- SUPPLIED PASSAGE
______
Corporate Financial Execs Are Using AI, But Carefully

A recent industry conference shines more light on AI uses in the finance department, with an emphasis on caution.

Chief financial officers are rolling out artificial intelligence applications in earnest in late 2023, with 42% of surveyed CFOs saying “their organizations are experimenting with GenAI,” according to a new study from Deloitte.

Companies are now using AI for everything from scenario planning to cash performance, with all the eagerness CFOs displayed when the first VisiCalc spreadsheet was introduced in 1979.

“We’re moving to a world with massive amounts of data, massive complexity of data, and data that is continuously changing, and that’s where AI comes in,” said Rohit Gupta, CEO of finance software company Auditoria.AI, speaking at a Workday technology event San Francisco on October 3rd.

Aside from scenario planning and cash analysis, corporate financial officers are using AI to aid finance teams in predicting customer behavior; handling tedious (but necessary) tasks like invoice processing, and reviewing transactional records, among other uses, Gupta said.

A Fine Line

While CFOs are immersing AI into everyday uses, they’re doing so with balance in mind – leveraging the speed, accuracy, and controls of artificial intelligence but keeping a sharp eye on short-term gains with long-term operational risks.
______
- SUPPLIED MATERIAL
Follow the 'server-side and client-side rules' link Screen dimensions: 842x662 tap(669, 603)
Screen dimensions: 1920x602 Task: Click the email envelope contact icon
______
- EXERCISE 1
Copy the passage of the article on CFOs using AI from "While CFOs are" to "long-term operational risks." word for word.
- EXERCISE 2
In the article on CFOs using AI, what share of surveyed CFOs said their organizations are experimenting with GenAI?

- ANSWER 1
While CFOs are immersing AI into everyday uses, they’re doing so with balance in mind – leveraging the speed, accuracy, and controls of artificial intelligence but keeping a sharp eye on short-term gains with long-term operational risks.

- ANSWER 2
42%